### [GIVEN EXERCISE]
Copy out the lines of the material below word for word, starting at the line containing "Select the 'Last 3 months' time range" and ending at the line containing "Looking at the screenshot, I should tap(386, 655).", both included.

Data items
··········

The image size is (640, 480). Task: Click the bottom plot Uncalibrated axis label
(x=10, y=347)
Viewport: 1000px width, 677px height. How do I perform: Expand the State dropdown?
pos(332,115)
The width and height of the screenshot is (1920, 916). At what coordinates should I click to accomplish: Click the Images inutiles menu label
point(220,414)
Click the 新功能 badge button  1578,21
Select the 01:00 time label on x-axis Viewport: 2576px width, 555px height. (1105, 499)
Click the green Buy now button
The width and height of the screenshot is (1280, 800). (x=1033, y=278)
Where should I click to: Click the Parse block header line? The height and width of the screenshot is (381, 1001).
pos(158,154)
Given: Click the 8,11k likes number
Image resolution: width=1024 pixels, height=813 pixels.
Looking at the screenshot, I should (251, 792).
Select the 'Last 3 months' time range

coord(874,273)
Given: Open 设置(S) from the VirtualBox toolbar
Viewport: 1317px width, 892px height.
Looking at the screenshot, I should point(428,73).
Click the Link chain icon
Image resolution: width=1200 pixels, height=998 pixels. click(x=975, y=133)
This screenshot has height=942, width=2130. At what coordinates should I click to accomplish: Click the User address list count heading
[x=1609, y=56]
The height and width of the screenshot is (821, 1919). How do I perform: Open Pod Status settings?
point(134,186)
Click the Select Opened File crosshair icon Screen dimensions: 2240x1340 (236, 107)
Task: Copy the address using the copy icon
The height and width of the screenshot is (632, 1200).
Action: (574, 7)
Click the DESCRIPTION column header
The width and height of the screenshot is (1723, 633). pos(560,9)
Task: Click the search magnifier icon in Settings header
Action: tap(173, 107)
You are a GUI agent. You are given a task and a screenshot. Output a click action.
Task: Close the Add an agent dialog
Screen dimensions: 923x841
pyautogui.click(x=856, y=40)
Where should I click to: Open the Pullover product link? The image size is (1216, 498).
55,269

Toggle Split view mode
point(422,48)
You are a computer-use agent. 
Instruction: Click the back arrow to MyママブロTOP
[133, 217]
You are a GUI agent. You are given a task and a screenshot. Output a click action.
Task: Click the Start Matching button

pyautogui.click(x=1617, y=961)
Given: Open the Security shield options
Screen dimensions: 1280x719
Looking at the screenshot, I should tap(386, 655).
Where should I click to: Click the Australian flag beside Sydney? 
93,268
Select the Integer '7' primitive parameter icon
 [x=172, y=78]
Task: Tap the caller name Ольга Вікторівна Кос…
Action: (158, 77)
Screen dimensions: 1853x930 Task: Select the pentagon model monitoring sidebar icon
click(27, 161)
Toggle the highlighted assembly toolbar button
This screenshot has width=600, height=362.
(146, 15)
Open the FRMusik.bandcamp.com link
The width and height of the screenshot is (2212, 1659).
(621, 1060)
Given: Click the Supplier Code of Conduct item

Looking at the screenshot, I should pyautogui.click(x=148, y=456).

··········

### [FINISHED EXERCISE]
Select the 'Last 3 months' time range

coord(874,273)
Given: Open 设置(S) from the VirtualBox toolbar
Viewport: 1317px width, 892px height.
Looking at the screenshot, I should point(428,73).
Click the Link chain icon
Image resolution: width=1200 pixels, height=998 pixels. click(x=975, y=133)
This screenshot has height=942, width=2130. At what coordinates should I click to accomplish: Click the User address list count heading
[x=1609, y=56]
The height and width of the screenshot is (821, 1919). How do I perform: Open Pod Status settings?
point(134,186)
Click the Select Opened File crosshair icon Screen dimensions: 2240x1340 (236, 107)
Task: Copy the address using the copy icon
The height and width of the screenshot is (632, 1200).
Action: (574, 7)
Click the DESCRIPTION column header
The width and height of the screenshot is (1723, 633). pos(560,9)
Task: Click the search magnifier icon in Settings header
Action: tap(173, 107)
You are a GUI agent. You are given a task and a screenshot. Output a click action.
Task: Close the Add an agent dialog
Screen dimensions: 923x841
pyautogui.click(x=856, y=40)
Where should I click to: Open the Pullover product link? The image size is (1216, 498).
55,269

Toggle Split view mode
point(422,48)
You are a computer-use agent. 
Instruction: Click the back arrow to MyママブロTOP
[133, 217]
You are a GUI agent. You are given a task and a screenshot. Output a click action.
Task: Click the Start Matching button

pyautogui.click(x=1617, y=961)
Given: Open the Security shield options
Screen dimensions: 1280x719
Looking at the screenshot, I should tap(386, 655).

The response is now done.